F1 2015 Brasile ven 21
La stagione poco felice della McLaren-Honda sarà stata colpa di Alonso?

 

Colpito e affondato, la domanda successiva fu ancora più esplicita: «Ma allora che differenza di guida c’è fra Alonso Raikkonen e Vettel?». La risposta ancora più chiara: «Nessuna, guidano tutti e tre allo stesso modo, hanno caratteristiche simili nell’approccio alla curva, all’uso del gas e della frenata. Le uniche differenze che può fare il pilota oggi sono della messa a punto, cioè uno vuole una molla un po’ più dura sull’anteriore, uno più morbida, uno il pedale del freno più sensibile un altro meno, ma sono affinamenti particolari che non cambiano assolutamente il modo di sviluppare una monoposto e il risultato finale in pista in fatto di tempo sul giro, forse in passato il pilota poteva influire di più con le sue intuizioni, con l’adattarsi a un mezzo con difetti, oggi no, vanno tutti al massimo e sfruttano quello che noi progettisti gli diamo da guidare».

 

Quindi un tecnico moderno che ha lavorato con Alonso e Vettel ma anche con Raikkonen e Grosjean o Maldonado che sia, ha smentito il parere di un ingegnere leggenda come Forghieri.
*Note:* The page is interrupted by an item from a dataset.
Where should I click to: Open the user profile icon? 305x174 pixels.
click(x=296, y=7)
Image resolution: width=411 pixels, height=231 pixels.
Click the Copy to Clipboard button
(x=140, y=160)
E di fatto, in un colpo solo, ha assolto Alonso dalle colpe che qualcuno voleva attribuirgli (anche se lo spagnolo aveva detto spesso alla Ferrari “non sono io che faccio le macchine, mi limito a guidarle”) e ha smentito che per lo sviluppo di una macchina un pilota oggi possa dare indicazioni precise per farla andare più forte. «Sappiamo cosa vogliono tutti, più carico, più velocità, più aderenza, sta a noi trovarli e metterli a disposizione dei piloti».